- _Text passage_
- - - - -
Don't go down with the ship!
Loss and damage giving you that sinking feeling? A legal expert explains how to navigate the liability rules that govern ocean cargo.
The fire earlier this year aboard the Hyundai Fortune in the Gulf of Aden, which resulted in the loss of numerous containers of merchandise, should prompt importers and exporters to consider how much they could recover from an ocean carrier if their shipments were caught in a similar catastrophe.
The answer to this question is not as simple as one would imagine. Today ships typically carry thousands of containers moving to and from many nations, and these countries may be party to different international treaties containing different liability clauses.
The generally applicable treaty governing international trade is known as the Hague Rules; the most commonly adopted version is the Hague-Visby Rules of 1968. The United States has not ratified that treaty; instead, it follows the Carriage of Goods by Sea Act (COGSA), which it enacted in 1936 as the U.S. version of the Hague Rules.
Ocean bills of lading generally contain a clause that makes whichever version of the Hague Rules has been enacted in the country of origin the governing law for goods in transit. (All ocean cargo shipped to or from a U.S. port, however, is subject to the terms of COGSA.) A single ship, therefore, may be subject to four or five different liability limitations. Further complicating matters is the fact that contract terms may be subject to court interpretations in the forum specified in the bill of lading, often in a distant foreign country.
The following explanation of the most common issues that lead to disputes between cargo owners and ship owners may help shippers narrow down the possibilities of recovery.
Defenses to Cargo Liability
Ocean cargo laws and treaties contain many defenses to liability that are not found in liability laws covering domestic surface transportation.
COGSA, for example, includes 17 defenses to cargo losses: negligent navigation or mismanagement of the ship, fire, perils of the sea, acts of God, acts of war, acts of the public enemy, arrest or seizure of the ship, quarantine, acts or omissions of the shipper or owner of the goods, strikes or labor disturbances, riots, attempts to save life or property at sea, inherent vice of the goods, insufficient packaging, inadequate marks, latent defects not discoverable by due diligence, and the catch-all "any other cause without the actual fault of the carrier."
The Hague-Visby Rules and the 1979 Protocol thereto generally contain the same 17 defenses as those named in COGSA.
An ocean carrier may raise any one (or more) of these defenses and avoid paying for the loss aboard a ship. The fire defense, by the way, will not apply if there is evidence that the carrier's negligence caused the fire. If, for example, the fire aboard the Hyundai Fortune proves to have resulted from a crew member's negligence, the carrier will be held liable for damages caused by that fire. But if the cause cannot be determined, the carrier will not be held liable for the resulting damage.
- - - - -
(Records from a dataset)
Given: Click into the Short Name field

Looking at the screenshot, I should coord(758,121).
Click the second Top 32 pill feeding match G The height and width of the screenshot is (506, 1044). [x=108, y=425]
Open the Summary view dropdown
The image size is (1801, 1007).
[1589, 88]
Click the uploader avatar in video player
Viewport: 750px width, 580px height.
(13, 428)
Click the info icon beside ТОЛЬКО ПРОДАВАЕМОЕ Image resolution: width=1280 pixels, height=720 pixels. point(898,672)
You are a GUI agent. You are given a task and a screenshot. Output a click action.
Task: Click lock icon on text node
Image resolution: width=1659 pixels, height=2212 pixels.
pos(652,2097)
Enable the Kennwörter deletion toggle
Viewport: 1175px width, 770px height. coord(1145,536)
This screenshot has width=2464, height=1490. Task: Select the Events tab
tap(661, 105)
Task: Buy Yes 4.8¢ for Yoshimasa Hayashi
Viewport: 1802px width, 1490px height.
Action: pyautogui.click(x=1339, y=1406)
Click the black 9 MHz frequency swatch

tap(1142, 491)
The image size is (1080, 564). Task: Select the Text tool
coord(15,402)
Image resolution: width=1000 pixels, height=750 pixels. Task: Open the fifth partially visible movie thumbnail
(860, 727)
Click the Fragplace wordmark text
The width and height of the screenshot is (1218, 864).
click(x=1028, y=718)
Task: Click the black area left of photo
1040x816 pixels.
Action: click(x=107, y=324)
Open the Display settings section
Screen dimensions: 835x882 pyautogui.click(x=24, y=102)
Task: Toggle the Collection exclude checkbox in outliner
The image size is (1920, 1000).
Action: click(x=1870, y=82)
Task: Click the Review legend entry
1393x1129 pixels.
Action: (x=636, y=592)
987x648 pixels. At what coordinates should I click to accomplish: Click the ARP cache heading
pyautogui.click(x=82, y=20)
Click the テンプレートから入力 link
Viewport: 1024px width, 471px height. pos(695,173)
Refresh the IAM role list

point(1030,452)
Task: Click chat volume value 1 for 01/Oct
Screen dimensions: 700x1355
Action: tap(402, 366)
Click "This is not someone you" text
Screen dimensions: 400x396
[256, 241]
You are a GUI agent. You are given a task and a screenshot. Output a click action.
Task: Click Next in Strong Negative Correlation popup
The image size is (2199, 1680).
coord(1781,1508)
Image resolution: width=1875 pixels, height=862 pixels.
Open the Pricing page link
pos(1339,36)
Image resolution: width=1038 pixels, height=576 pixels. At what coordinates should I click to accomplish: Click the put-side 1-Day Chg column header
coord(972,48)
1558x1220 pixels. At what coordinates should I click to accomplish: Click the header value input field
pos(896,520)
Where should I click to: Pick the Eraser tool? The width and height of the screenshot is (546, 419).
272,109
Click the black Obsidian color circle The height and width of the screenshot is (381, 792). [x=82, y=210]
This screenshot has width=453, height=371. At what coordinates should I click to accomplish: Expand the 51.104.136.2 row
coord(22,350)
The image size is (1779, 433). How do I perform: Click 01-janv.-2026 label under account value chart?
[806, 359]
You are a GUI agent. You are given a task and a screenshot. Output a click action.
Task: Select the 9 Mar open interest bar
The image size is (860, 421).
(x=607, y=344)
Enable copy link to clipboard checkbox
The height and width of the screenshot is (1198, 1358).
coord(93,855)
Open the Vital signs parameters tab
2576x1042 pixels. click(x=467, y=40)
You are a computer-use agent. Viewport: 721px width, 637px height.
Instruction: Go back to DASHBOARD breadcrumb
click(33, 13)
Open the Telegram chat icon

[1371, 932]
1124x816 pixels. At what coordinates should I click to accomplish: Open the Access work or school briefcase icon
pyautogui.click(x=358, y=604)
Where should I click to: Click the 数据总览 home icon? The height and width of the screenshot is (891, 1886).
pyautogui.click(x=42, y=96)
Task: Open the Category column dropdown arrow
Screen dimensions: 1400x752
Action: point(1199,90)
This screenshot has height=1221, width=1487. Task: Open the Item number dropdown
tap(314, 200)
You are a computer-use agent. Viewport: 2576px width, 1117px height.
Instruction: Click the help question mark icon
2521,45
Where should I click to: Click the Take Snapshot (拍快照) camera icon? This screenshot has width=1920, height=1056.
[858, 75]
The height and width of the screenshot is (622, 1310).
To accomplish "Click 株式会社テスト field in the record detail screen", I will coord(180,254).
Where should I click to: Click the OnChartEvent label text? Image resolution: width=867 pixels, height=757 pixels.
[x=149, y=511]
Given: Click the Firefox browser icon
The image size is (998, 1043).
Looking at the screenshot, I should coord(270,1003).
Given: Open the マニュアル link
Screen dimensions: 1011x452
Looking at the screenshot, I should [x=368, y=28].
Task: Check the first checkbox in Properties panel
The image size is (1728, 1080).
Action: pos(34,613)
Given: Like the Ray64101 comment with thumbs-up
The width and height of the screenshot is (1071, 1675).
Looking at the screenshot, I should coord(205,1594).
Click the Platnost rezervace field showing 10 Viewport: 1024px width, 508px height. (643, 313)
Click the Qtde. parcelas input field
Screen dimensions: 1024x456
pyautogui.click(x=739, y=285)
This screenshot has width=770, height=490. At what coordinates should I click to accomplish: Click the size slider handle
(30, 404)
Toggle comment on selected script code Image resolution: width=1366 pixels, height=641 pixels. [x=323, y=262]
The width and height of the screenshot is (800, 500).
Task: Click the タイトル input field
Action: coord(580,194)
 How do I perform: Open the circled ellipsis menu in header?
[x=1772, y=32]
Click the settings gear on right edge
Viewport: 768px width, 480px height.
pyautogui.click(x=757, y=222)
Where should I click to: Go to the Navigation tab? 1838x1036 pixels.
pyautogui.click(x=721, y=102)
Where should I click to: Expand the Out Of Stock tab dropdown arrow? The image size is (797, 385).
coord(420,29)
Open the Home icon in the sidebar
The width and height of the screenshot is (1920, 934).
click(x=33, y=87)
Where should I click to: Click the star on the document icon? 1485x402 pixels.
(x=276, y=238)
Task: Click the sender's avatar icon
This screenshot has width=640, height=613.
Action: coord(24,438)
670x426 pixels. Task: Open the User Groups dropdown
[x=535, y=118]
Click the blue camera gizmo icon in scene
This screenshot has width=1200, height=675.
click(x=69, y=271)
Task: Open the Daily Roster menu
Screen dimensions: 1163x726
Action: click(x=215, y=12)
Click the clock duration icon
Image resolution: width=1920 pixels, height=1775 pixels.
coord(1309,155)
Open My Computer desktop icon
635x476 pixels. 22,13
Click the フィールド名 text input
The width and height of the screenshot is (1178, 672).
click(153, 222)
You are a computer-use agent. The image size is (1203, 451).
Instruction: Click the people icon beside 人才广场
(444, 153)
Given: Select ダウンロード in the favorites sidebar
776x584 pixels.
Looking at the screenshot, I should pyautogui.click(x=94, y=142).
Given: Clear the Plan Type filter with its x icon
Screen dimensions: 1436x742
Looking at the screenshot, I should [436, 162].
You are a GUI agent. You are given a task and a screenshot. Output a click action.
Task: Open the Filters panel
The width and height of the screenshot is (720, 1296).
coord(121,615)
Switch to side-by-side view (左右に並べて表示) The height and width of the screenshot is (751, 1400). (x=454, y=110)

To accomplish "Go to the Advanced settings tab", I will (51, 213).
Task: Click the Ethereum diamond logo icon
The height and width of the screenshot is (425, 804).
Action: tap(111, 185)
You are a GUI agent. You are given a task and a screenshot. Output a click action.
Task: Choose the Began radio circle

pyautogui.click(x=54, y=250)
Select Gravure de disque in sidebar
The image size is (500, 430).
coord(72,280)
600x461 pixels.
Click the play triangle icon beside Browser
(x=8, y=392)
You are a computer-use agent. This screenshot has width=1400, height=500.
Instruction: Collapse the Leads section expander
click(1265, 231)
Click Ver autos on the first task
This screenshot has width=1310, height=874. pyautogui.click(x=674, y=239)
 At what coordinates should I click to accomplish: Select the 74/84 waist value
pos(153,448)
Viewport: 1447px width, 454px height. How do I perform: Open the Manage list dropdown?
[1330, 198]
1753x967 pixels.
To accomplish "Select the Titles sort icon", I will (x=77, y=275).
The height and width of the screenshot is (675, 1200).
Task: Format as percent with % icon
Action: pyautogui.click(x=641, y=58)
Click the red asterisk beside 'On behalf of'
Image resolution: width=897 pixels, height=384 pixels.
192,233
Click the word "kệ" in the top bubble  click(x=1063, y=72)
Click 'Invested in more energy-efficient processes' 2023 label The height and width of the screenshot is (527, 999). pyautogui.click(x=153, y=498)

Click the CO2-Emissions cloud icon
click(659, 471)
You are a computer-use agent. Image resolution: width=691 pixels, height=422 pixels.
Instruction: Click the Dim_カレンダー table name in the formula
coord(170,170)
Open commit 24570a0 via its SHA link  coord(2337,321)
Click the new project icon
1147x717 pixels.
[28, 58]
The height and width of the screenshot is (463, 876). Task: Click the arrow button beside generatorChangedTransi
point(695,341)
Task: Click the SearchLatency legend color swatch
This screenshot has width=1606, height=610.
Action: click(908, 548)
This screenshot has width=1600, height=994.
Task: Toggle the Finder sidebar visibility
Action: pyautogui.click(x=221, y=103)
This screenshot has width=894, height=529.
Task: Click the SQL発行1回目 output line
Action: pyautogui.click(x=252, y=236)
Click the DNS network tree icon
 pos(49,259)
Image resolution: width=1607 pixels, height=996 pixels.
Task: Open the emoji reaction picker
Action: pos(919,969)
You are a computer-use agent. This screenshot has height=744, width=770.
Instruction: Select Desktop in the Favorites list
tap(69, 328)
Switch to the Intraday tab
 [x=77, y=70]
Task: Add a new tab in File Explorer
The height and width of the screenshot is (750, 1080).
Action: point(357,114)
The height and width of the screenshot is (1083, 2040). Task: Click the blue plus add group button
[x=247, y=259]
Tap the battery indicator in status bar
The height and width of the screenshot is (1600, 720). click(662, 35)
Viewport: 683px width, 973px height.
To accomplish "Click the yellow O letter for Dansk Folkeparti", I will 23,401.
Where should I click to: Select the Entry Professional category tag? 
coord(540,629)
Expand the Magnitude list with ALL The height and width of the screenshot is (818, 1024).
- - - - -
- _Exercises to complete_
1. According to the ocean cargo liability article, in what year did the United States enact the Carriage of Goods by Sea Act?
2. List every treaty, statute, or set of rules on ocean cargo liability that the ocean cargo liability article names.

- _Solutions to each task_
1. 1936

2.
- Hague Rules
- Hague-Visby Rules of 1968
- Carriage of Goods by Sea Act (COGSA)
- 1979 Protocol to the Hague-Visby Rules